NaNoWriMo Week 1 Debrief

Well, I ended the first week of NaNoWriMo with exactly 10,000 words, only 400-ish words behind my personal timeline. Doing my first NaNo has been both easier and more terrifying than I thought it would be. Easier in that laying down a specific scene hasn’t been too bad, but harder in that making up the details of the world building is still really difficult for me. More short lessons from the first week.

  • It’s true that you can do anything for 15 minutes. Sprints force me to stop thinking about things and just put some words on the paper. I’m always surprised what ideas come up when I just press forward. Then 5-10 minutes of planning in between sprints let me recover and reincorporate those new ideas towards the original outline.
  • Writing with peer pressure makes a difference. The sprints channel in our Seattle NaNo discord has been a lifesaver for me for instant competition any time of day to push me to actually get to work.
  • I broke the outline again. And again. I’m becoming more and more of a pantser every day of this NaNo. We’ll see where this leads.
  • Listening to history can give you great ideas. I pulled a Great Courses lecture series on French Revolution to listen to during NaNo, since I wanted to base some of the overall historical narrative on it. The little details, though, are proving ridiculously helpful in sparking new scenes.
  • I should have spent more outlining time defining some settings. My story didn’t have a tight enough focus to be set in one place as originally planned. I should have spent more time on inventing locations rather than world-building countries. Visualizing things in my head is not a strong suit so the locations have definitely been a struggle.

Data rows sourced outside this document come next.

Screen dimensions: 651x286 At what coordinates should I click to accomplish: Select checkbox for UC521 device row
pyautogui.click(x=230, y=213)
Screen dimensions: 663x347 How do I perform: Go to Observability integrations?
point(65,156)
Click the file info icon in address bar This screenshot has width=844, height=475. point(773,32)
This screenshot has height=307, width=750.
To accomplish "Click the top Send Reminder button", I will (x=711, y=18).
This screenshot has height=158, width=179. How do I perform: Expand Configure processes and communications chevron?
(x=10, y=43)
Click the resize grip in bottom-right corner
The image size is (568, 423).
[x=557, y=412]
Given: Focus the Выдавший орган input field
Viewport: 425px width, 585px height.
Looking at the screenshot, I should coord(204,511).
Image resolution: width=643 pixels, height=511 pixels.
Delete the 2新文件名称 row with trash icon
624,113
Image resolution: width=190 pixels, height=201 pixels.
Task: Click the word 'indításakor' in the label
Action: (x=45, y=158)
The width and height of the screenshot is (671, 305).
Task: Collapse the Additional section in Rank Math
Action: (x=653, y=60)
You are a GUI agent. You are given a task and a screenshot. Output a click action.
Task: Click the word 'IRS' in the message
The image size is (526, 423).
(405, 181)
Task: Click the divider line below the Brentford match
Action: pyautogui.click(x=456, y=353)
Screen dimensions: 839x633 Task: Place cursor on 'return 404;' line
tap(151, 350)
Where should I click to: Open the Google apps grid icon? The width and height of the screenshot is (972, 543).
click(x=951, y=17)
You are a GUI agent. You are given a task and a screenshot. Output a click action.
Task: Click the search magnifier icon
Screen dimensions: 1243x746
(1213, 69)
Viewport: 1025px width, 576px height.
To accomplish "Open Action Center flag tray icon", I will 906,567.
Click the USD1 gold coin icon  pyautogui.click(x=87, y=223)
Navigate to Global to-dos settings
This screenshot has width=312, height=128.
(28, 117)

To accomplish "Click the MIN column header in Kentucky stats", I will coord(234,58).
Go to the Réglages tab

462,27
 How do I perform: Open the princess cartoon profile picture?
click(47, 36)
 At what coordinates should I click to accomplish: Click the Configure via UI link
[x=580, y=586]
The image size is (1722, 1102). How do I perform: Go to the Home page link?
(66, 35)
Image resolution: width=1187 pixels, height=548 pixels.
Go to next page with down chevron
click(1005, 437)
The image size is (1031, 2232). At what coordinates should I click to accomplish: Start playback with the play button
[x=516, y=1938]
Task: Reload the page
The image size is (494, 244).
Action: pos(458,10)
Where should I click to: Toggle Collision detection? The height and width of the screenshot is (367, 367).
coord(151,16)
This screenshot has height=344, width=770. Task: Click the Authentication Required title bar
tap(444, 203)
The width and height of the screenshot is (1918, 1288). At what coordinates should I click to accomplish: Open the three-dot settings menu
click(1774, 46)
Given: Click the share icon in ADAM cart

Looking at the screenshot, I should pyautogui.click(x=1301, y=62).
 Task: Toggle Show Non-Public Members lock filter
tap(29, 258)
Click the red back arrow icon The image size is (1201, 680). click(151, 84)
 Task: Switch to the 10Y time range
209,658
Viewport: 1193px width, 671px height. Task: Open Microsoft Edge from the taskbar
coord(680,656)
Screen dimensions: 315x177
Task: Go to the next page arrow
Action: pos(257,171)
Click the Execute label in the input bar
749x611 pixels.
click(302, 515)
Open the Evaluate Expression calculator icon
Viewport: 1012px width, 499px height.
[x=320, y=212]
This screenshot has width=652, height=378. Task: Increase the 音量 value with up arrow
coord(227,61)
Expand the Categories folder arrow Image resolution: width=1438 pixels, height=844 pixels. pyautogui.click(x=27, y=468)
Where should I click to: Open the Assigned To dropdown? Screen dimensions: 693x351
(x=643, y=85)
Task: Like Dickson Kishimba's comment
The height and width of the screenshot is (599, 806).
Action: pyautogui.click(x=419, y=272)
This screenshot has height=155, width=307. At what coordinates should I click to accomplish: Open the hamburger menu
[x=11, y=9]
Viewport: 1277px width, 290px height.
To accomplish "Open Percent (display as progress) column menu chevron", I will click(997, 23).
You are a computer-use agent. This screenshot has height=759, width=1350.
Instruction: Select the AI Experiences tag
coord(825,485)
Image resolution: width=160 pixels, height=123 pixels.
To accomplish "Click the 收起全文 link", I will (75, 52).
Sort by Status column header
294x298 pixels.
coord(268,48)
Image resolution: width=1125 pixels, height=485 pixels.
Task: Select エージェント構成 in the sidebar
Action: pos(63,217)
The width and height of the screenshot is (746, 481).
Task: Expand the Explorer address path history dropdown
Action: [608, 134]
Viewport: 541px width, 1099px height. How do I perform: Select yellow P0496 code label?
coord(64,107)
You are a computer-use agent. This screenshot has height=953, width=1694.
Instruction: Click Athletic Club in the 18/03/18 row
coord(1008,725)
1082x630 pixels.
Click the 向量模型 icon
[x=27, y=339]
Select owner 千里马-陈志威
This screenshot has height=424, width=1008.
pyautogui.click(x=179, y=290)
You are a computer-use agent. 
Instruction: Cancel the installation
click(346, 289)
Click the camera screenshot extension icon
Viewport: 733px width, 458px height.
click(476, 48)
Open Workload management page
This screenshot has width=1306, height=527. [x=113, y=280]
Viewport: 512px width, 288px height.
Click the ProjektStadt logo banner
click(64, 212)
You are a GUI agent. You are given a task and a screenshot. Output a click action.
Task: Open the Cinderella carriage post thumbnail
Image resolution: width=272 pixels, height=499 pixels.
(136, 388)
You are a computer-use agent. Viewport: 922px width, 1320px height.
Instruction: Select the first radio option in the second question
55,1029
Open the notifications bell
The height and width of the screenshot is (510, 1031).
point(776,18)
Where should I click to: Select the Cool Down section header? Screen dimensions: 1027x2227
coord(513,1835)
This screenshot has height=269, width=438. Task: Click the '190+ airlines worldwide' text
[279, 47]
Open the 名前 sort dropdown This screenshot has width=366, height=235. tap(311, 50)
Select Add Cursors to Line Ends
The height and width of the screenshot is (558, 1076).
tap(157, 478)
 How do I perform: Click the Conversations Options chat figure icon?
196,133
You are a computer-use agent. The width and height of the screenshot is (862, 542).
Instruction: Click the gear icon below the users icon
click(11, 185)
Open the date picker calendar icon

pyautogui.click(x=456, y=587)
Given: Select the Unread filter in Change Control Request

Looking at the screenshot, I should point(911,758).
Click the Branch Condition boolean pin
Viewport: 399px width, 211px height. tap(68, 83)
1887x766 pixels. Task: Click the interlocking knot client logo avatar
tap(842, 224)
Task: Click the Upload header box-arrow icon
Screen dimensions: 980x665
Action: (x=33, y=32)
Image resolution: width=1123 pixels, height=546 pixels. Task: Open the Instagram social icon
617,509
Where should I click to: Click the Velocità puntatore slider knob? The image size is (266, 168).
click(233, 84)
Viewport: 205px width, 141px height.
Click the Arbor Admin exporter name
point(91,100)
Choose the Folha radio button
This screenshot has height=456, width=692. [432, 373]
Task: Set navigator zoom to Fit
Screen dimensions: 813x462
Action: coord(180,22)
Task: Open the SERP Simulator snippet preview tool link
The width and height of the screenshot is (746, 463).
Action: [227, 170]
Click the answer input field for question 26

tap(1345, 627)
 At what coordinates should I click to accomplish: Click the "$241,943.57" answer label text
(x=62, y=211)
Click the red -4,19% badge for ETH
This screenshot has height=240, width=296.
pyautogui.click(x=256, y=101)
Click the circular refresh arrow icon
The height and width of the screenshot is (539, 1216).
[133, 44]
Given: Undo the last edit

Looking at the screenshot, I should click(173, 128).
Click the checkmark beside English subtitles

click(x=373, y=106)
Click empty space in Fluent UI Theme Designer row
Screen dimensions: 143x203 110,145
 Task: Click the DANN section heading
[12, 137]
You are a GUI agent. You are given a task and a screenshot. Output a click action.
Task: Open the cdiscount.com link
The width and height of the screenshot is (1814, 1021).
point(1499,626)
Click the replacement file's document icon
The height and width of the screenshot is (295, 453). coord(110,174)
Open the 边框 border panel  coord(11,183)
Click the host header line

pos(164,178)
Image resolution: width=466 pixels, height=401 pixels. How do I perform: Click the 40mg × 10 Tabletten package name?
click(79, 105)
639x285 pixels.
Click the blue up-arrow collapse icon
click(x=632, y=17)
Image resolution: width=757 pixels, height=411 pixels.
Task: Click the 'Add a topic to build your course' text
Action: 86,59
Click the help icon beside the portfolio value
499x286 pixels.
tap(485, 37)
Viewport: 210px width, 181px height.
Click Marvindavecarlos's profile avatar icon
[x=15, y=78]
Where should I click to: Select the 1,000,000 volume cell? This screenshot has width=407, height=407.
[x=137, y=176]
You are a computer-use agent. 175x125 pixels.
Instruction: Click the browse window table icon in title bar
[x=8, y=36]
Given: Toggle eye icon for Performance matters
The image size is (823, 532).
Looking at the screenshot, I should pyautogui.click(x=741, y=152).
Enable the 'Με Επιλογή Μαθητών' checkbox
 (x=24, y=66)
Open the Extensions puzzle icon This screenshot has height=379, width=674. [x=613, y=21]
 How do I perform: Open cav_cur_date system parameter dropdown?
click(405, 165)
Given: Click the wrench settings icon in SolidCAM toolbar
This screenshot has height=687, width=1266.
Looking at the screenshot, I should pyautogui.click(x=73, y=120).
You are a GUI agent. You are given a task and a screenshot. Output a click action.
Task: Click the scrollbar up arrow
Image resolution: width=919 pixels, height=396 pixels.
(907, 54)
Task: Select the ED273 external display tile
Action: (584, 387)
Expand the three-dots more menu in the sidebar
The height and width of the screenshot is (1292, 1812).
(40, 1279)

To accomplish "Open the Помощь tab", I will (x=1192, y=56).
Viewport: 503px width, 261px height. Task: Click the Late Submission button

3 Tools for NaNoWriMo Fantasy Writers, Including the Best Map Maker Ever

As I’ve prepped for NaNoWriMo this month, I’ve discovered something: worldbuilding is hard.

Well-thought-through worlds and logical magic systems are some of my favorite parts of the fantasy genre. Until I tried to make one. It is hard! So much work goes into making up a lot of things that will never go on the page, but that you need as background to even start creating a plot.

My respect goes out to those epic world builders who make this process look effortless. I am not one of those. I don’t have fully formed fantasy worlds and ideas just lying around, and I need to come up with them fast. (NaNo cometh!)

I’ve found a few tools this month that have allowed me to take lots of shortcuts (shh!) in getting my fantasy world into shape and let me spend more time on characters and plot:

  1. Azgaar’s Fantasy Map Generator – Exactly like the title says, this is a fantasy map generator, but it’s really so much more! Not only can you choose the type of map you need (Civilization style–continents, archipelego, etc.) and how many countries, but you can set the number of religions and cultures you want. You can select a base language structure for the names of each country/culture and it will name all the rivers and towns for you, give you historical sites, show you the boundaries on different religions and give you a basic structure. Then you can customize the random map with drawing tools. Not only is it nice to have a map, but the generated religions and cultures can give you great ideas for plot conflict: why is this country split into two different cultures and what do they disagree about?
  2. TV Tropes – If you want to know about a cliche idea in television or literature, it’s here. This was a great way for me to look up what elemental magic systems had been done before and their variations. I found some interesting ideas that I was able to pull into my work. Also great for finding out what promises you’re making to your reader by picking certain tropes so you can either fulfill or play with audience expectations. And I feel like the random trope button is going to be a great tool for when I get stuck during NaNoWriMo. Instant plot idea! Just don’t let the fact that everything has been done before get to you.
  3. Springhole’s Random Generators – This site has random generators for so many different things. I’ve specifically been using the character flaws and motivations ones as I brainstorm characters other than the main character idea I had to start with. They have generators for everything. So helpful in getting creative juices flowing.

So those are the things saving my (writing) life right now. I had to throw out my novel’s plot last week and start over, as it started to become a depressing war novel that I didn’t want to write. But I’m soldiering on.

How’s your NaNoWriMo (or other project) going right now?